__Description of the task__.
Please copy the rows below word for word, beginning at the line that contains "Click the scissors cut icon" and stopping after the line that contains "Action: pyautogui.click(x=10, y=13)". Leave the pictures out of your copy.

__Provided information__.
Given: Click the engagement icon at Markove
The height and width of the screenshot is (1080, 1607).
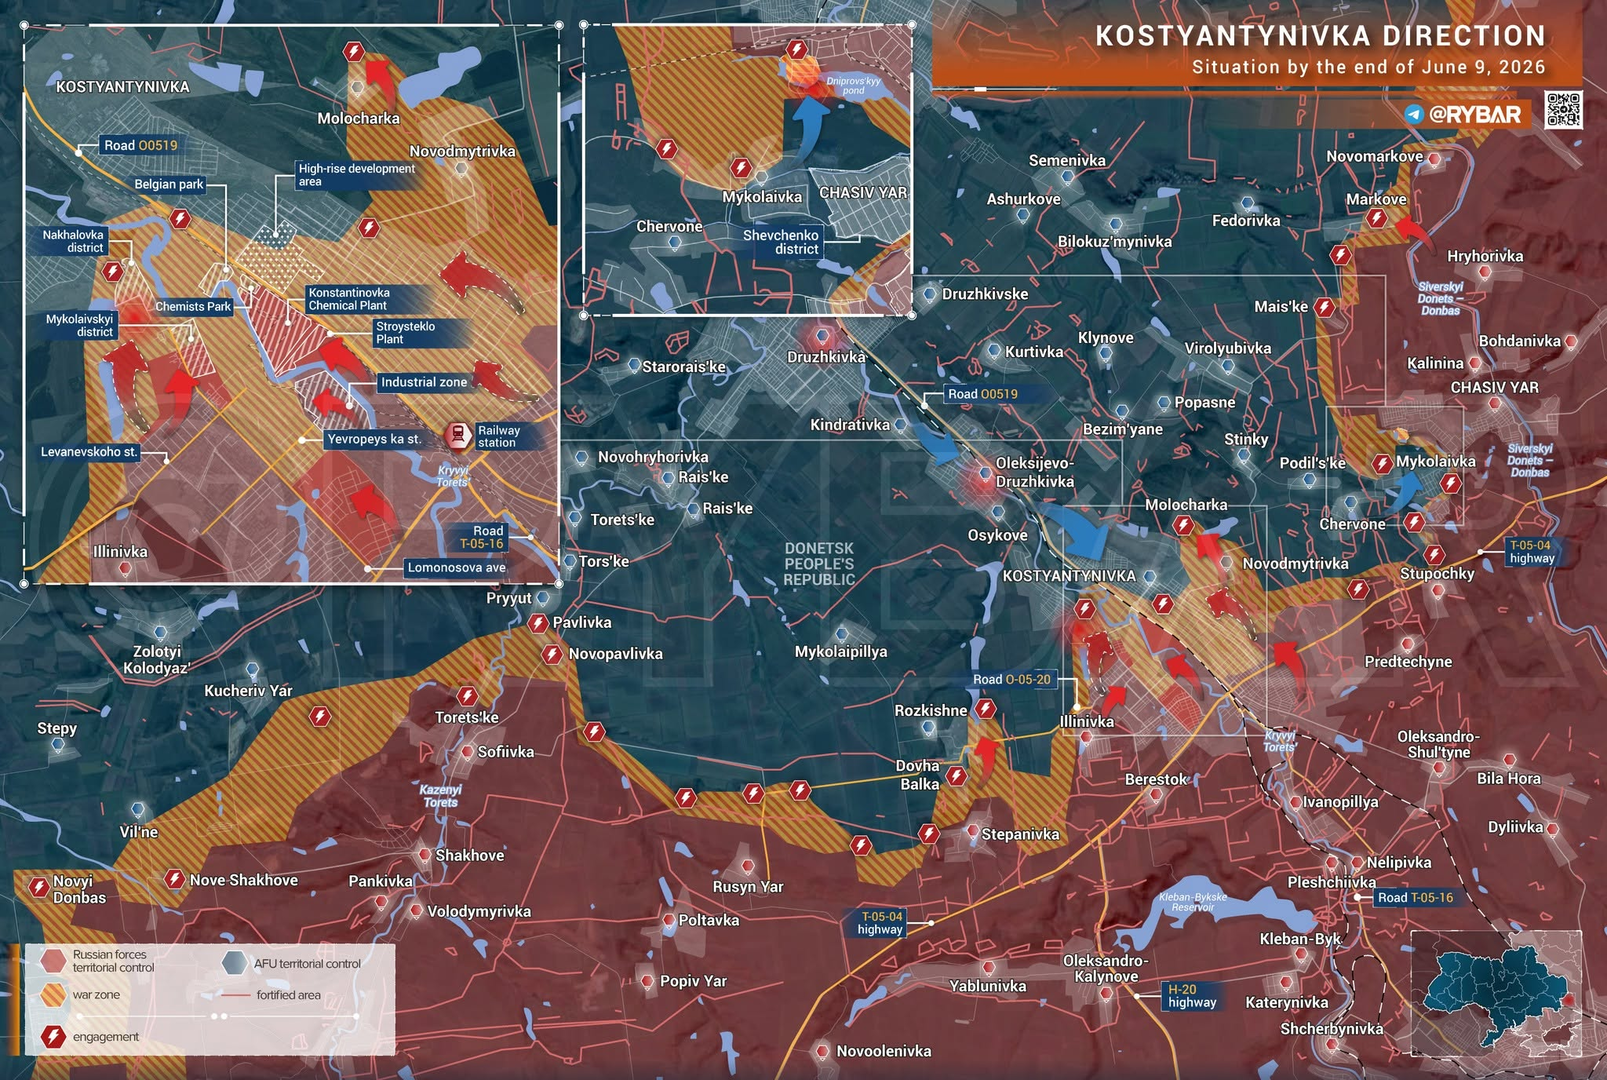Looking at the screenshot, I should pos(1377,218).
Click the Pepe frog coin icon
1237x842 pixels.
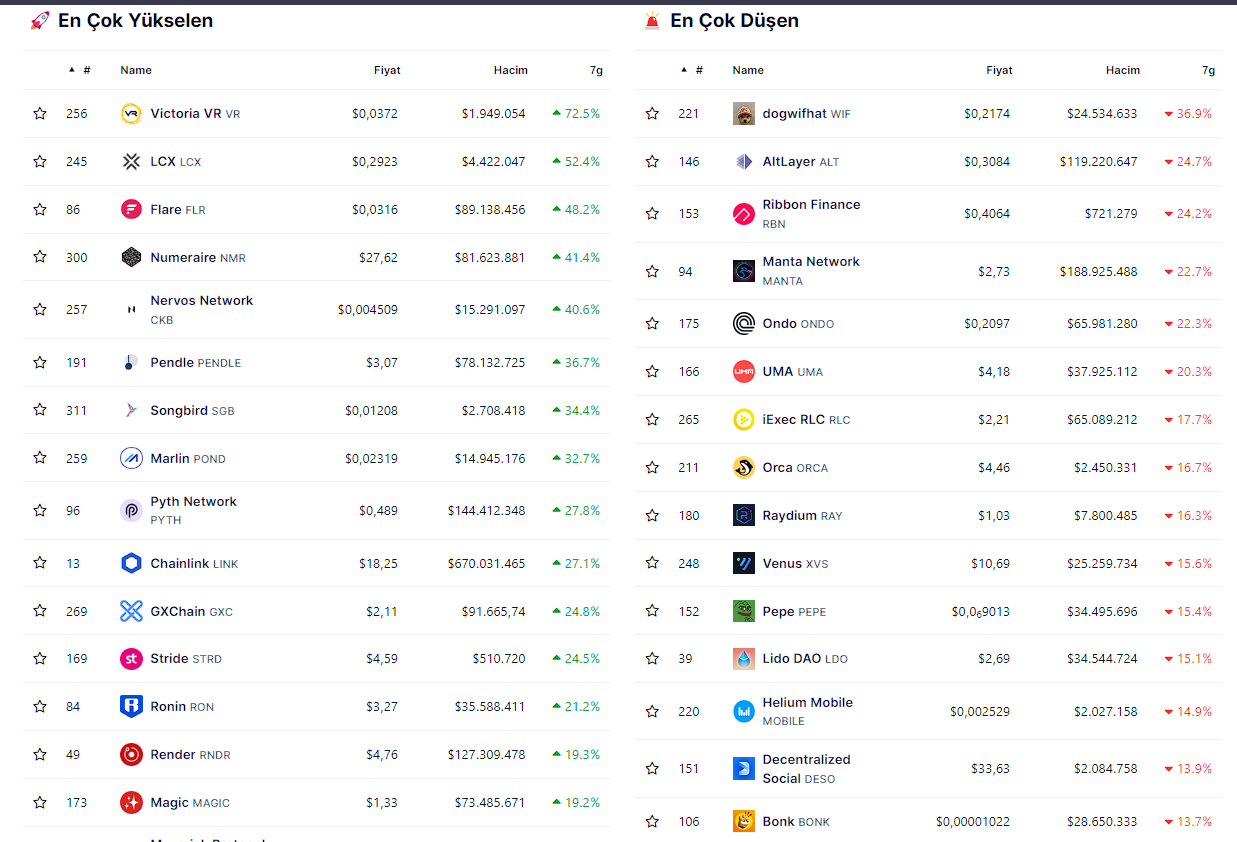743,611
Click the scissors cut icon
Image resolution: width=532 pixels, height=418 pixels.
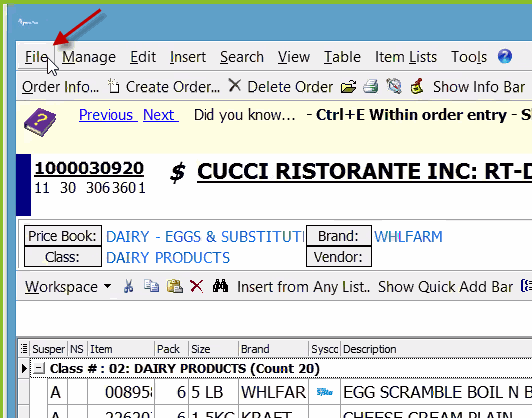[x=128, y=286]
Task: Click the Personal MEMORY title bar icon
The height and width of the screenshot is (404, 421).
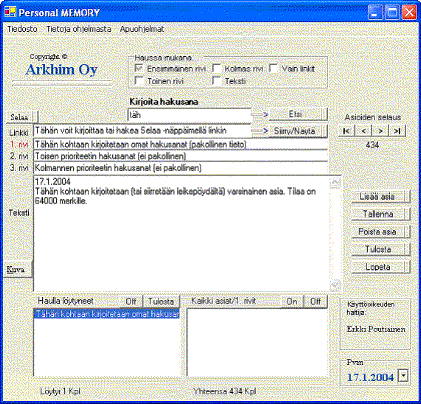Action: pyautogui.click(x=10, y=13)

* * *

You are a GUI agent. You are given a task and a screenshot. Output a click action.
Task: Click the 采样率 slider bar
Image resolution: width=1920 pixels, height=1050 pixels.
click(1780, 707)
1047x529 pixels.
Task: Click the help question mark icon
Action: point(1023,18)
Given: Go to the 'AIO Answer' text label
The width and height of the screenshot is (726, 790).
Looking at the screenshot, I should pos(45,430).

* * *

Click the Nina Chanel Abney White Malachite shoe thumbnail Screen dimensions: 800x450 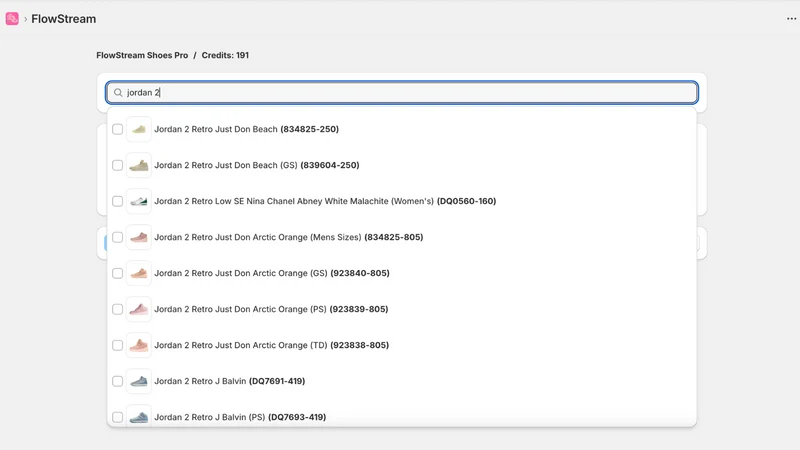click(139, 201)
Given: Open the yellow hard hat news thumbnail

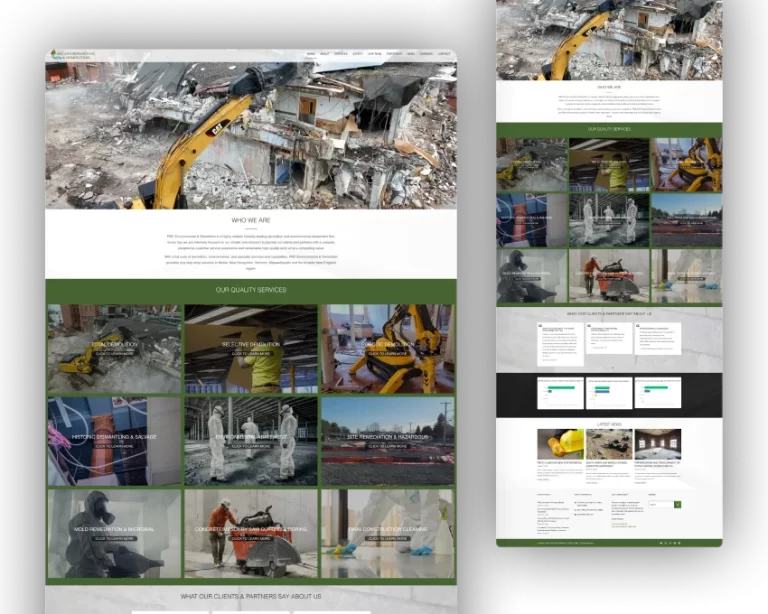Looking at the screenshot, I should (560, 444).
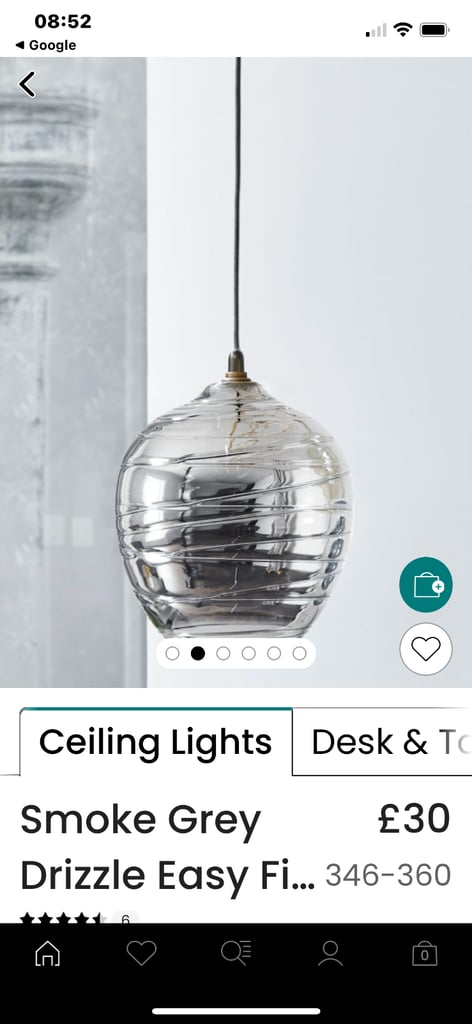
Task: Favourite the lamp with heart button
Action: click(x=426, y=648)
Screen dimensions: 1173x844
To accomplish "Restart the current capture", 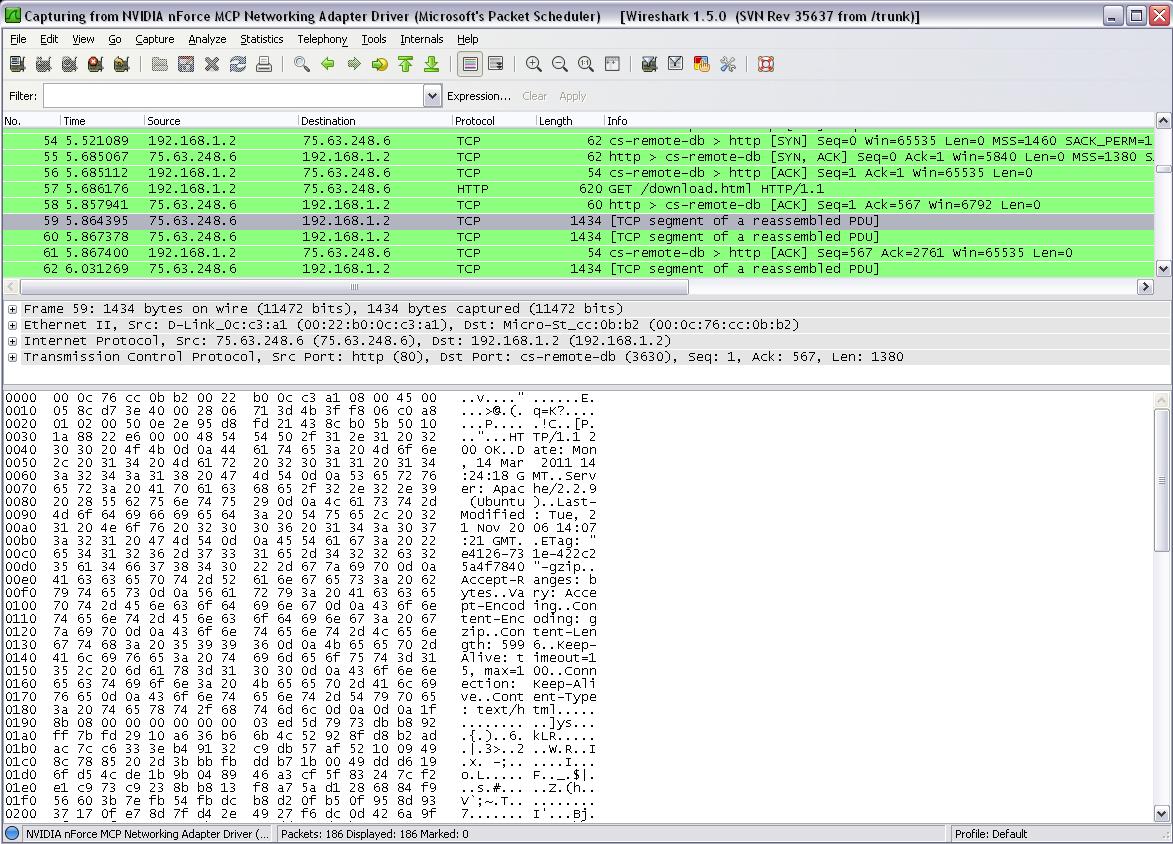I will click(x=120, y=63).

__Result below__.
Click the scissors cut icon
Image resolution: width=532 pixels, height=418 pixels.
[x=128, y=286]
Task: Click the Personal MEMORY title bar icon
The height and width of the screenshot is (404, 421).
Action: pyautogui.click(x=10, y=13)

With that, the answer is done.